==== Working data

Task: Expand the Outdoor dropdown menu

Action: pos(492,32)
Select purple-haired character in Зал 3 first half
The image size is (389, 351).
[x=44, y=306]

========

▸ **Task item**:
Return every record, leaving each line exactly as it was given.

▸ **Solution to the problem**:
Task: Expand the Outdoor dropdown menu

Action: pos(492,32)
Select purple-haired character in Зал 3 first half
The image size is (389, 351).
[x=44, y=306]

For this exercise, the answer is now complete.